Did the Aussies cure type 1 diabetes?

Probably not, but they seem excited and their discovery seems fairly important. In short, they’ve found a way to “correct faulty regulatory T-cells to better prevent the immune system from going haywire and causing diabetes.”

Fix the white blood cells and the pancreas is free to keep producing insulin. And their research on the “biological agent” they call “sRAGE” has already been duplicated by Novo Nordisk and published in the journal Diabetes.

“We’ve already started working with companies overseas to explore ways of delivering the treatment in tablet form and we’re optimistic about starting clinical trials within three years.”

The Neverending Story: The Next Chapter

No, this is never going to end, is it? It’ll be a perpetual flu season, but with the spectre of long Covid hanging over it. Ugh.

The latest: While Omicron variant BA.5 is circulating fast and evading vaccines, a new subvariant has emerged. And it’s worse.

Omicron BA.2.75 (nicknamed “Centaurus”) has appeared in at least 10 countries, including the U.S. It seems to spread faster than even BA.5, and its unusual mutations mean it may be able to evade antibodies.

If you must stress eat, eat chocolate (if you’re a rat)

Chocolate (the good, dark stuff) isn’t just good for your brain in general — or for turning that apology up to 11. It turns out that eating it can be good for reducing stress, but a particular kind: “chronic isolation stress.”

That’s because (Iranian researchers discovered) it affects the synapses in the brain’s hippocampal CA1 area.
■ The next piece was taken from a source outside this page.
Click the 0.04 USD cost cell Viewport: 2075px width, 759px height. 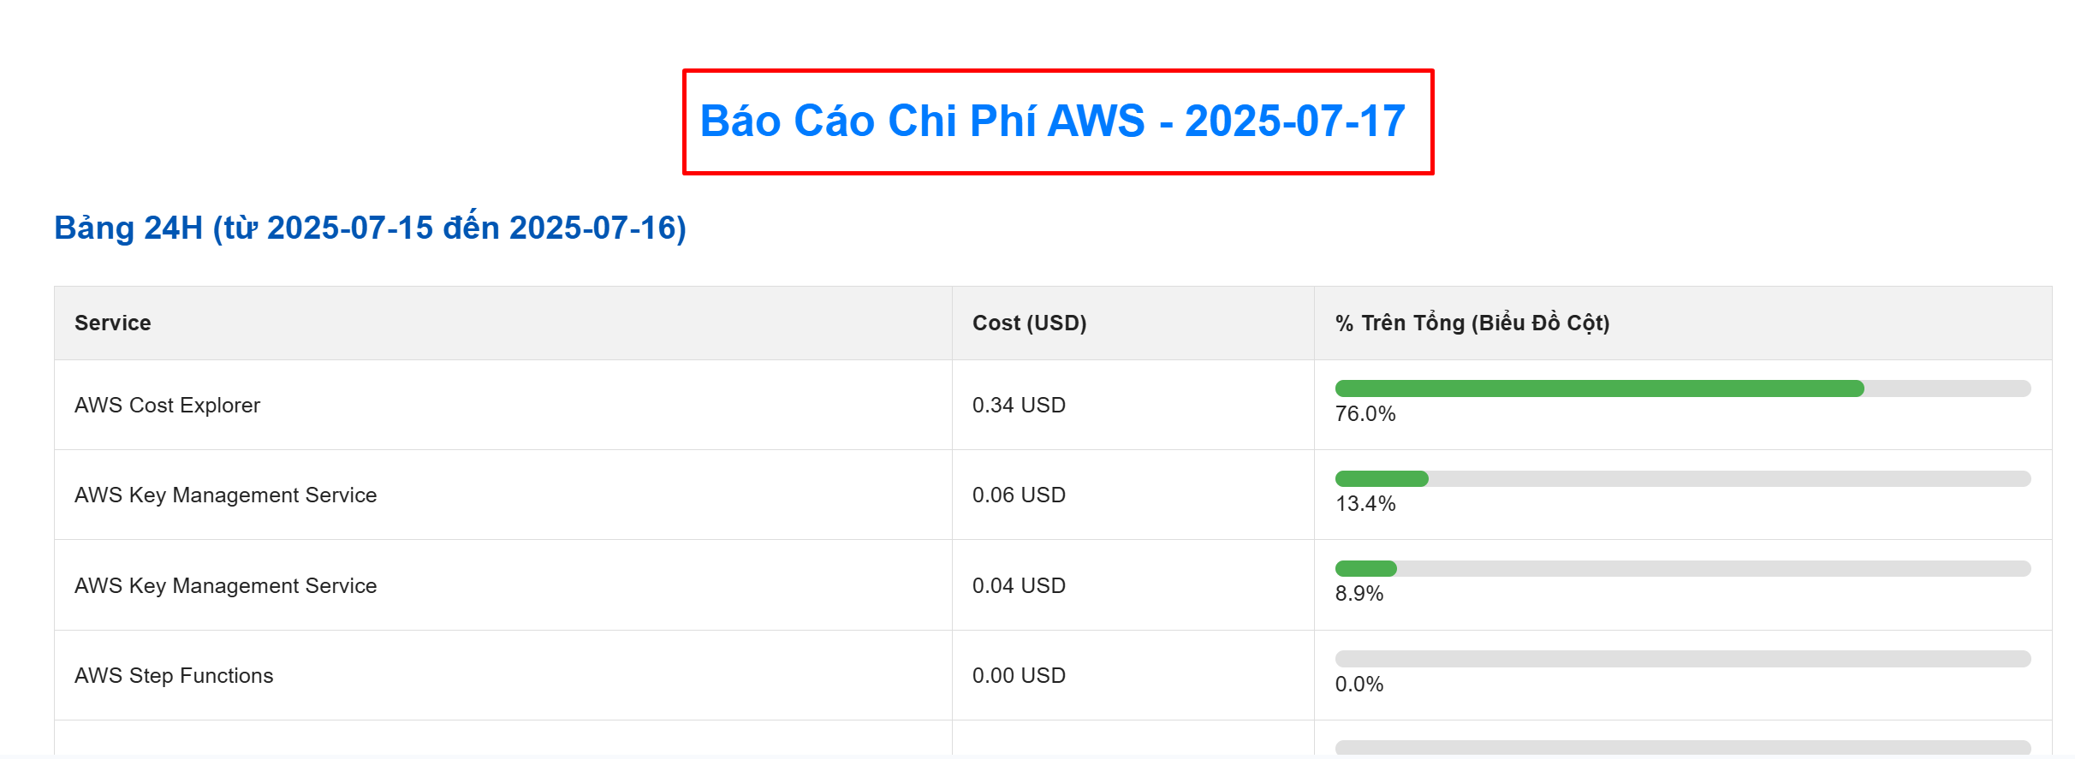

Rats in their study who got the chocolate lost weight and had more plasticity in their neurons (i.e., they were able to respond better to stress).

Will that apply to humans? TBD.

HHS confusion and consternation

Yesterday we told you how HHS had said, essentially, that pharmacists had to be careful about refusing to dispense mifepristone and misoprostol — a patient who had a miscarriage might need it, for example, and refusing it could be a civil rights violation.

But APhA is pushing back for a couple of reasons. First, it can put pharmacists between a rock and … another rock, if state law prohibits them from dispensing those drugs under any circumstance, but federal civil rights law says they can’t discriminate. (And HHS’s guidance was just that, guidance, although it does have that civil right law behind it.)

Second, APhA says, it interferes with pharmacists’ professional judgement:

The guidance also takes away a pharmacists’ professional judgment to make “determinations regarding the suitability of a prescribed medication for a patient; or advising patients about medications and how to take them.”

Of course, that unlocks a different minefield: When should a pharmacist’s judgement override a prescriber’s? (Don’t look at me. I’m just the messenger.)

When to avoid vitamin D

Vitamin D is one of Buzz’s favorite supplements. How can it help you? Let us count the ways. But there appears to be one case where vitamin D can do more harm than good (and we don’t mean overdosing on it).

Taiwanese researchers have found that “Vitamin D supplementation worsens Alzheimer’s progression” — that’s based on both animal testing and human cohorts. It can make Alzheimer’s worse, they say, and “it is likely that it increased the risk of dementia in older people.”

For younger people, though, the benefits of vitamin D are many-fold. But when the ravages of age take hold, it may be time to reconsider.